[Pixel coordinate grounding data]
────

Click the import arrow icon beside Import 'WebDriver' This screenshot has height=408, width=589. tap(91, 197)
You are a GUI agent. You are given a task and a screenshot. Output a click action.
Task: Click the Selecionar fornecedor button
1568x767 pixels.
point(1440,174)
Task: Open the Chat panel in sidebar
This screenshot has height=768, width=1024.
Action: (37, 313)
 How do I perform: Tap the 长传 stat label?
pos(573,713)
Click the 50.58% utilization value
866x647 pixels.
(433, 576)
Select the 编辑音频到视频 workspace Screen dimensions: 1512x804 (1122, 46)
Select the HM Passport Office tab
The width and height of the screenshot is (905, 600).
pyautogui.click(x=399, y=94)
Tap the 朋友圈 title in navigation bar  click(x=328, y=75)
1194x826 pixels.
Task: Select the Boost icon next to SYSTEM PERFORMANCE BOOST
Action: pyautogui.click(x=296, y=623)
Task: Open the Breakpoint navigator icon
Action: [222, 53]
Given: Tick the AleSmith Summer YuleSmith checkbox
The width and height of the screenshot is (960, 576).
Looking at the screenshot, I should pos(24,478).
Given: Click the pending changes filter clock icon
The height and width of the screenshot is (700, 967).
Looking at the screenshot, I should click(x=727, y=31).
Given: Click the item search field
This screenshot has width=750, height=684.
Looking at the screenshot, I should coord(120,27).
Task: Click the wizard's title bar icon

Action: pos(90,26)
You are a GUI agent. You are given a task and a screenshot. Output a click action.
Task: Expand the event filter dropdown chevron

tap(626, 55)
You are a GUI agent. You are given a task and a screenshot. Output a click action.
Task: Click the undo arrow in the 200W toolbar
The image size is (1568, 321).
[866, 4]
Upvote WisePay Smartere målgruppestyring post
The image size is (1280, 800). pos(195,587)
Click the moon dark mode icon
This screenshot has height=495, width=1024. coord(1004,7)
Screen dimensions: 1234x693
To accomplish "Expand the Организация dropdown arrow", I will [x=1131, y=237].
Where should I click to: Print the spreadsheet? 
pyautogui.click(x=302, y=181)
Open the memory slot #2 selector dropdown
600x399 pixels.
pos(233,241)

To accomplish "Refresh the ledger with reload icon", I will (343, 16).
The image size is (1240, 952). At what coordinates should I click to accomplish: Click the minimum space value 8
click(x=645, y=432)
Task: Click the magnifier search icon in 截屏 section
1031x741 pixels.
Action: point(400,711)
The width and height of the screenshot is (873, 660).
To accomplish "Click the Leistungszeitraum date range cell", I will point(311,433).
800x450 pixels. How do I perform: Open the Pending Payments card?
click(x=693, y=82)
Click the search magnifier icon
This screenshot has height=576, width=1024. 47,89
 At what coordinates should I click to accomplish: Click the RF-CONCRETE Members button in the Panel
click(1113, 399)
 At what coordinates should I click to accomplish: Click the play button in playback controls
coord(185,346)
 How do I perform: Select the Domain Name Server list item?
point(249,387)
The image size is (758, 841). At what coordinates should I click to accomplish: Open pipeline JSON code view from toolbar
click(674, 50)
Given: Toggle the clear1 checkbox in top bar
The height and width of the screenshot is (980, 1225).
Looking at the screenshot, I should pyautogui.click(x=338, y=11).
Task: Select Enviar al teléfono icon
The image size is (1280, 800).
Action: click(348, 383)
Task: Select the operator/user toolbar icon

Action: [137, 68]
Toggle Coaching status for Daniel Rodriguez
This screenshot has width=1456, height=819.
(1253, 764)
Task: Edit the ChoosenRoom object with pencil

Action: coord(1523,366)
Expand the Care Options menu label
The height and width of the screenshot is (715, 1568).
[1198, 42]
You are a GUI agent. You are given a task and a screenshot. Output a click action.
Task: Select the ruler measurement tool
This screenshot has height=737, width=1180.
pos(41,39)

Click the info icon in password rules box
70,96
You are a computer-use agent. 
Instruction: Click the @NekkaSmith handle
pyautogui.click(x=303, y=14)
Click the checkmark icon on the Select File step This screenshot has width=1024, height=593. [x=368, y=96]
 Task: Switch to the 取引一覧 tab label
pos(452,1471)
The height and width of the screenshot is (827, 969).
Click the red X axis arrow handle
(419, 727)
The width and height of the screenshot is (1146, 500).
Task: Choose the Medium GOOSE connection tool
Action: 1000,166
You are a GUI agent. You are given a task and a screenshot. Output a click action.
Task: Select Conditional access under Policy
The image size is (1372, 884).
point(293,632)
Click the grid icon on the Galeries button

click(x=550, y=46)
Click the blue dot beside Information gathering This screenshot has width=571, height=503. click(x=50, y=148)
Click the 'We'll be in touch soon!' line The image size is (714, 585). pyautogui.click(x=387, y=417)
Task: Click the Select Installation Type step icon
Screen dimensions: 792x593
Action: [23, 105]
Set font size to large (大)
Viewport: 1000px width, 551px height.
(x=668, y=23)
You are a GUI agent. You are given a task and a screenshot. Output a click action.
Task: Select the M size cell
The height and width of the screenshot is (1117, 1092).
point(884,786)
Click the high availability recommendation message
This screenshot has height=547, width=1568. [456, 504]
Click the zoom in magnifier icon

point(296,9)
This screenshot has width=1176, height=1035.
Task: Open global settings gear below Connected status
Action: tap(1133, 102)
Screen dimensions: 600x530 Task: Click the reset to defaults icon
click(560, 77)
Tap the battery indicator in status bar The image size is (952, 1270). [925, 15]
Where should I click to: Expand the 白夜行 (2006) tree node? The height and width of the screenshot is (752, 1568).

────

### What the task requires
Output an exact copy of the lines from the one holding "Click the zoom in magnifier icon" to the last line of the data, inclusive, and nothing beyond that range.

### Solution to this task
Click the zoom in magnifier icon

point(296,9)
This screenshot has width=1176, height=1035.
Task: Open global settings gear below Connected status
Action: tap(1133, 102)
Screen dimensions: 600x530 Task: Click the reset to defaults icon
click(560, 77)
Tap the battery indicator in status bar The image size is (952, 1270). [925, 15]
Where should I click to: Expand the 白夜行 (2006) tree node? The height and width of the screenshot is (752, 1568).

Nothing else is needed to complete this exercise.